Playing to Vision Foundation Model's Strengths in Stereo Matching
- URL: http://arxiv.org/abs/2404.06261v1
- Date: Tue, 9 Apr 2024 12:34:28 GMT
- Title: Playing to Vision Foundation Model's Strengths in Stereo Matching
- Authors: Chuang-Wei Liu, Qijun Chen, Rui Fan,
- Abstract summary: This study serves as the first exploration of a viable approach for adapting vision foundation models (VFMs) to stereo matching.
Our ViT adapter, referred to as ViTAS, is constructed upon three types of modules: spatial differentiation, patch attention fusion, and cross-attention.
ViTAStereo outperforms the second-best network StereoBase by approximately 7.9% in terms of the percentage of error pixels, with a tolerance of 3 pixels.

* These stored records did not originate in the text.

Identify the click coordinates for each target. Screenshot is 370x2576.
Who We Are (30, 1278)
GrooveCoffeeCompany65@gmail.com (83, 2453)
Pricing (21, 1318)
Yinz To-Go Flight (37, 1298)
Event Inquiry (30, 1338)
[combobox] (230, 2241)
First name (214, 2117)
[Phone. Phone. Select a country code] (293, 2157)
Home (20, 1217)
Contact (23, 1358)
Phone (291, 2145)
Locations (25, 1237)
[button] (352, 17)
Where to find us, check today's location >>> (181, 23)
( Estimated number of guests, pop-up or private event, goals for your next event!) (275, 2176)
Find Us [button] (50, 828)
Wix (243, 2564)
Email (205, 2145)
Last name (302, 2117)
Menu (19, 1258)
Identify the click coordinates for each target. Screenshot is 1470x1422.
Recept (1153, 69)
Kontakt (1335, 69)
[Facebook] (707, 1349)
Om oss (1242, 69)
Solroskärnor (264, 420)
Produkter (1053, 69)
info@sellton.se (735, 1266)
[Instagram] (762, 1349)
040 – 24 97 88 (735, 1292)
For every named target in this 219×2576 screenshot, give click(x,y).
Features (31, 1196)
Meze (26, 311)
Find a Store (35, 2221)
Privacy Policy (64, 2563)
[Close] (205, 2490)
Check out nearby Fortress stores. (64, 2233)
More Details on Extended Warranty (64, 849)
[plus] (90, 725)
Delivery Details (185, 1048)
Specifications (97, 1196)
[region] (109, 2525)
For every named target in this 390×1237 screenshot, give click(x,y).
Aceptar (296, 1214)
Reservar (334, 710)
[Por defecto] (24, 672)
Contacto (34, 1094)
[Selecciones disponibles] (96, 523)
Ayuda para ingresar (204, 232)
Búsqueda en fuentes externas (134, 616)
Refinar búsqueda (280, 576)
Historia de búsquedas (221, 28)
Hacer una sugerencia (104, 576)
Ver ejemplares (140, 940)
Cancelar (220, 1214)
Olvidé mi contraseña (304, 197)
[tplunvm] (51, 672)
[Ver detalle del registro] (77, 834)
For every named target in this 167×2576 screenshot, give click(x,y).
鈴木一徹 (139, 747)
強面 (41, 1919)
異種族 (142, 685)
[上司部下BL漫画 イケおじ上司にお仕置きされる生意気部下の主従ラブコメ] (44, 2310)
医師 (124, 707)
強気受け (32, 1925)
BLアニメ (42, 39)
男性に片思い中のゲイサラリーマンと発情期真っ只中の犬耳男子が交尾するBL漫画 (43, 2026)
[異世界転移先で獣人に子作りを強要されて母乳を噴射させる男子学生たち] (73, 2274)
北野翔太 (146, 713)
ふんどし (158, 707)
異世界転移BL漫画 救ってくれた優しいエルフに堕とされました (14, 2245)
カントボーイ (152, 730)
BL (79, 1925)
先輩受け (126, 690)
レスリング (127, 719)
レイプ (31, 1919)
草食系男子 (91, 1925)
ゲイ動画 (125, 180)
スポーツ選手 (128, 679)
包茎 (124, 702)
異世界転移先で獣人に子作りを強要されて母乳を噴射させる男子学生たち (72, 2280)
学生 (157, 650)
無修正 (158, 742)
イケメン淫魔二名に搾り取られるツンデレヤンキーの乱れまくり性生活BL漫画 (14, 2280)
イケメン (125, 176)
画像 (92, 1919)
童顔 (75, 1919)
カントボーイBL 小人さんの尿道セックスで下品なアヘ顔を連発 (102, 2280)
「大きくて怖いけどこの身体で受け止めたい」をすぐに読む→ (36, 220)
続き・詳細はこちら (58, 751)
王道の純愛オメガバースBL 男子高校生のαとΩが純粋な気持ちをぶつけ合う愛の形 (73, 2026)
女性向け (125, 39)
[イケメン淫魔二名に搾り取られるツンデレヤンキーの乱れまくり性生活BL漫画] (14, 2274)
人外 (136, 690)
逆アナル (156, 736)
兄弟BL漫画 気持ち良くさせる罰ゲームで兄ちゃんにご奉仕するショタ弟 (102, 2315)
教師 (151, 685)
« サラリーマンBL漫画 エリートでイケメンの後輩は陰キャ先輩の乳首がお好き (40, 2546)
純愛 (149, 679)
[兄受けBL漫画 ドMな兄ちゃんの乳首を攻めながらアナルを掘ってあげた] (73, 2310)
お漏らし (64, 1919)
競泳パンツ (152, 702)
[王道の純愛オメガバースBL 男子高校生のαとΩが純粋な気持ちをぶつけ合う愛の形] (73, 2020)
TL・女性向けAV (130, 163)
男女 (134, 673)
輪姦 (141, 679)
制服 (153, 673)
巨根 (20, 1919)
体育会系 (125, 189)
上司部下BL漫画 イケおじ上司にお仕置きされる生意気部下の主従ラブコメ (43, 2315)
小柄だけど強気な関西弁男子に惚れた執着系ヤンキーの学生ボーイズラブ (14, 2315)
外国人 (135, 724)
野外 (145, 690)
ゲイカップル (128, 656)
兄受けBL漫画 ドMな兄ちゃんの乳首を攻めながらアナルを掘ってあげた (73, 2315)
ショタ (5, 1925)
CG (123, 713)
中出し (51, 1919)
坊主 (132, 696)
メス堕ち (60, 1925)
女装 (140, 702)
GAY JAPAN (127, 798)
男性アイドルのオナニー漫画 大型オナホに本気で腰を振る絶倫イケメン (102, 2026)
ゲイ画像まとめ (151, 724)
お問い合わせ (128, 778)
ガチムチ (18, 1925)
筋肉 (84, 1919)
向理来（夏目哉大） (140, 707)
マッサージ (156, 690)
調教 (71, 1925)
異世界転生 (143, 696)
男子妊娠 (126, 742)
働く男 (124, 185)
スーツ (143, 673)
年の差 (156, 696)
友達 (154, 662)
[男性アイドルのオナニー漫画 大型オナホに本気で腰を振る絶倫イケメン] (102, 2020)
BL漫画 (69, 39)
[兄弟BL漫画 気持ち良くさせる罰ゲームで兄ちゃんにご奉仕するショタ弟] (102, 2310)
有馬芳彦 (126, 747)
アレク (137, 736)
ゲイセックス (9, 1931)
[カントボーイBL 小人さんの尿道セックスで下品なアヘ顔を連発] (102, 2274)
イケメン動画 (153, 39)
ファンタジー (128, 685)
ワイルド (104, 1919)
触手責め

- Score: 13.887661472501618
- License: http://arxiv.org/licenses/nonexclusive-distrib/1.0/
- Abstract: Stereo matching has become a key technique for 3D environment perception in intelligent vehicles. For a considerable time, convolutional neural networks (CNNs) have remained the mainstream choice for feature extraction in this domain. Nonetheless, there is a growing consensus that the existing paradigm should evolve towards vision foundation models (VFM), particularly those developed based on vision Transformers (ViTs) and pre-trained through self-supervision on extensive, unlabeled datasets. While VFMs are adept at extracting informative, general-purpose visual features, specifically for dense prediction tasks, their performance often lacks in geometric vision tasks. This study serves as the first exploration of a viable approach for adapting VFMs to stereo matching. Our ViT adapter, referred to as ViTAS, is constructed upon three types of modules: spatial differentiation, patch attention fusion, and cross-attention. The first module initializes feature pyramids, while the latter two aggregate stereo and multi-scale contextual information into fine-grained features, respectively. ViTAStereo, which combines ViTAS with cost volume-based stereo matching back-end processes, achieves the top rank on the KITTI Stereo 2012 dataset and outperforms the second-best network StereoBase by approximately 7.9% in terms of the percentage of error pixels, with a tolerance of 3 pixels. Additional experiments across diverse scenarios further demonstrate its superior generalizability compared to all other state-of-the-art approaches. We believe this new paradigm will pave the way for the next generation of stereo matching networks.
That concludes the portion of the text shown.